Start of Block
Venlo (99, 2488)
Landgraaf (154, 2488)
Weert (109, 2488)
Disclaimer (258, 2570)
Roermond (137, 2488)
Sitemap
End of Block
**What you should do**
From the records above, extract everything verbatim.

**Reply**
Venlo (99, 2488)
Landgraaf (154, 2488)
Weert (109, 2488)
Disclaimer (258, 2570)
Roermond (137, 2488)
Sitemap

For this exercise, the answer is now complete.